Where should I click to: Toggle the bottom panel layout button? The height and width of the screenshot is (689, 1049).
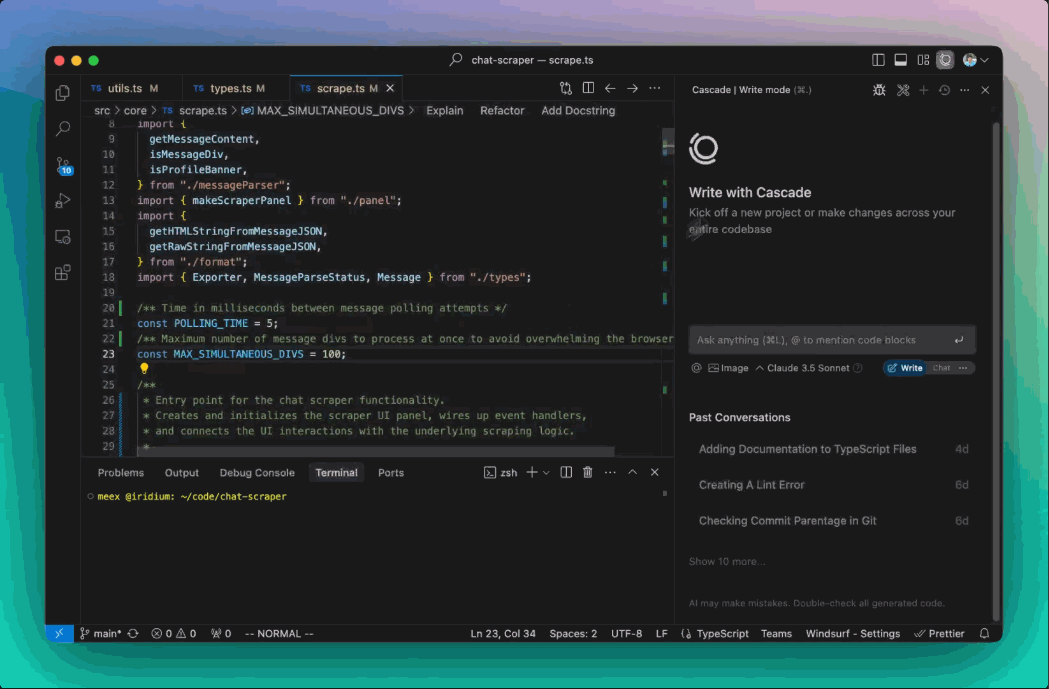(900, 60)
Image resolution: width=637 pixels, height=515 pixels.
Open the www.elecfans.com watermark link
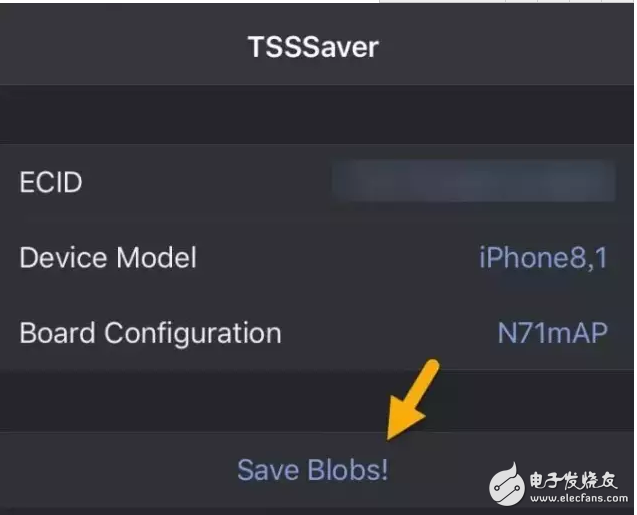click(x=579, y=498)
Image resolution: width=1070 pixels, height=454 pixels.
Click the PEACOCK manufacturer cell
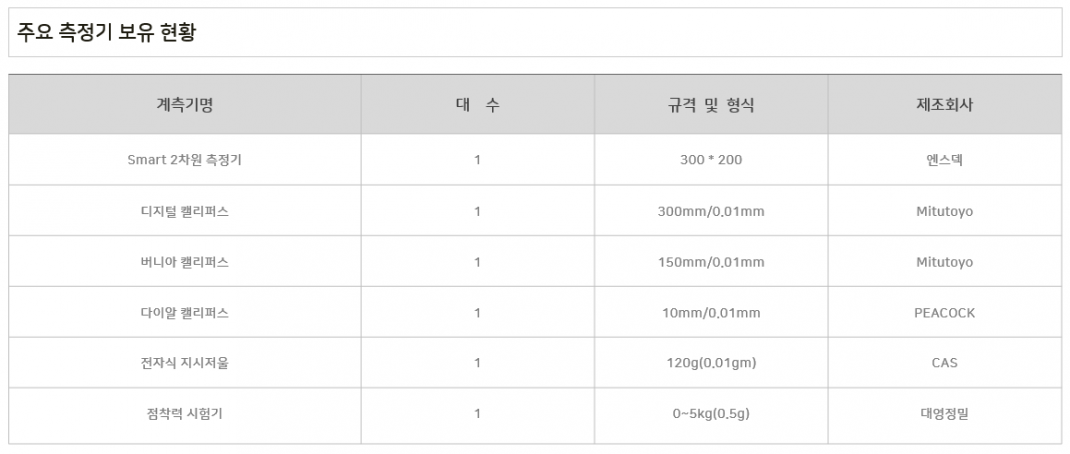tap(945, 313)
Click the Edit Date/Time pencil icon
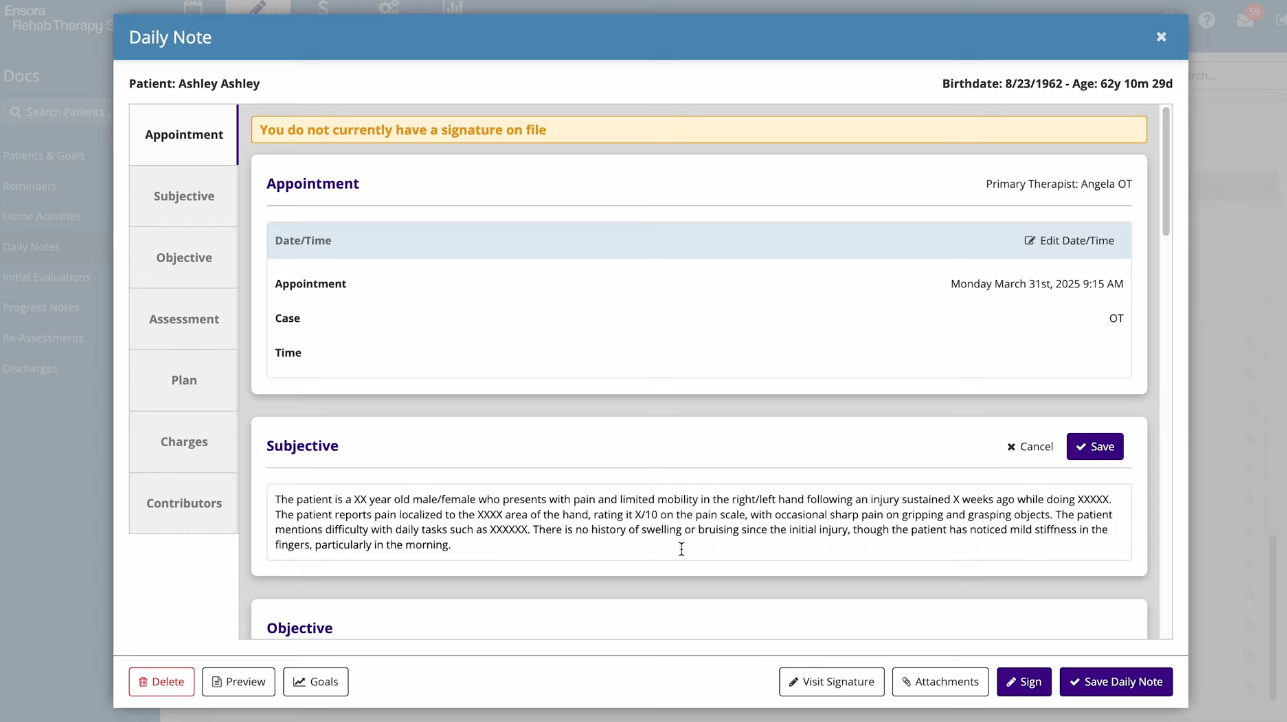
——————————
PROBLEM TO SOLVE: Can you convert every line of the rows above into a JSON list of strings, one string per line, skipping blank lines and leaving the pictures out?

TASK RESPONSE:
[
  "Where should I click to: Toggle the bottom panel layout button? The height and width of the screenshot is (689, 1049).",
  "(900, 60)",
  "Image resolution: width=637 pixels, height=515 pixels.",
  "Open the www.elecfans.com watermark link",
  "click(x=579, y=498)",
  "Image resolution: width=1070 pixels, height=454 pixels.",
  "Click the PEACOCK manufacturer cell",
  "tap(945, 313)",
  "Click the Edit Date/Time pencil icon"
]